Mission 3 Logistic regression and 2x2 tests. (28 October)
Learning goals
· Be able to produce logistic regression graphs and bar graphs.
· Be able to test data with a categorical (binary) response variable.
· Be able to evaluate plots and tests with a categorical (binary) response variable.
· Start to be aware of statistical power.
Data collection
· Collect data for either
o a binomial study
o a 2x2 type study
o a logistic regression type study
Do it 2 by 2.
· Type the logistic regression type data into Excel. Do it in the right way! [ à Open and Save in R manual]. The 2x2 data and the binomial data are not necessary to type into Excel.

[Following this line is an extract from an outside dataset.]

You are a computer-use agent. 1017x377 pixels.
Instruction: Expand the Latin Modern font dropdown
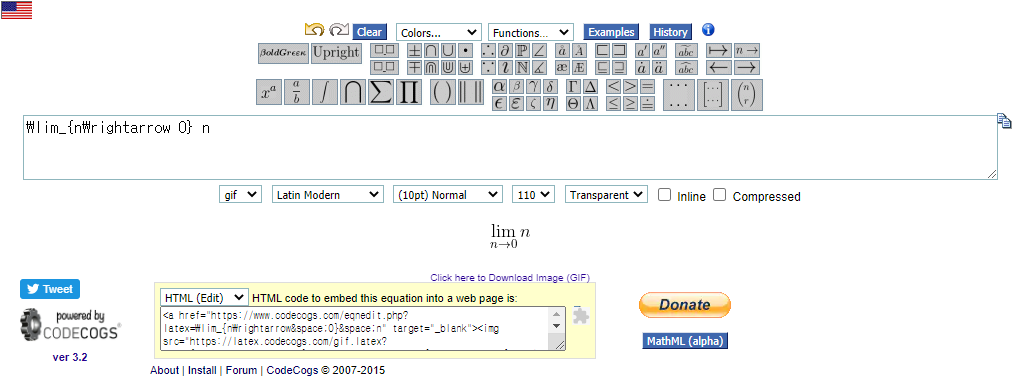328,195
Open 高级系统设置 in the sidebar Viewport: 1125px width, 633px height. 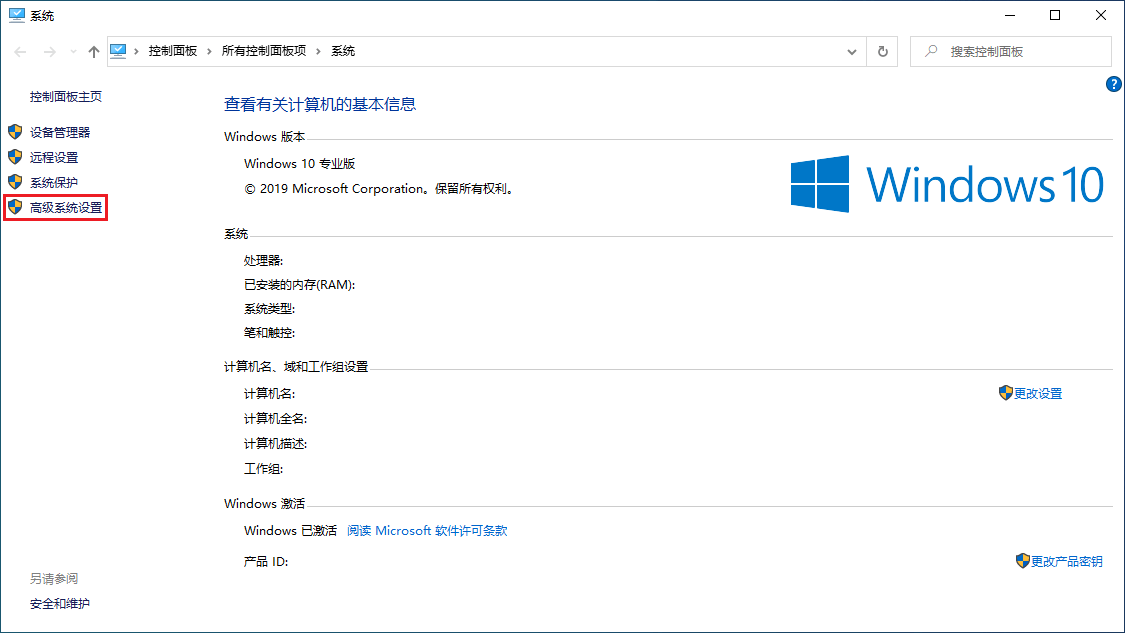(66, 208)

· Exchange logistic regression excel files with your class mates. Exchange the binomial and 2x2 results on a piece of paper.
· You will now have 3 data sets:
o one from an binomial study
o one from a 2x2 type study
o one from a logistic regression type study
Mission
For each of the three data sets:
· Create graphs in R.
· Evaluate the graph. Do you believe in the study?
· Test the study.
· Evaluate the study and write a Mini-report.
Hand in
· One Mini-report on the binomial study.
· One Mini-report on the 2x2 type study.
· One Mini-report on the logistic regression type study.
Mail all three Mini-reports to me, , and to your feed-back pal.
Mail your Excel data file to me.
Binomial tests: categorical response – no explanatory
This is a special case when you just want to test if one response outcome is more common than the other. Do ants prefer seeds with elaiosomes? Give two seeds to an ant and see which one it takes. Repeat twenty times. How often does it pick seeds with elaiosomes? Has the ant a real preference or is it picking seeds at random?
This manual is written as if you studied ants. Of course you have to transfer its meaning to your study.
Make a graph.
(this time you don't need to open an Excel data file).
Change the numbers and names.
barplot(c(14,20),names.arg=c("First","Second"))
This kind of graph is also easy to make in Powerpoint:
· Start Powerpoint
· Choose Insert àInsert Chart (=Infoga à Diagram)
· Right click on the chart and choose chart type (=Diagramtyp)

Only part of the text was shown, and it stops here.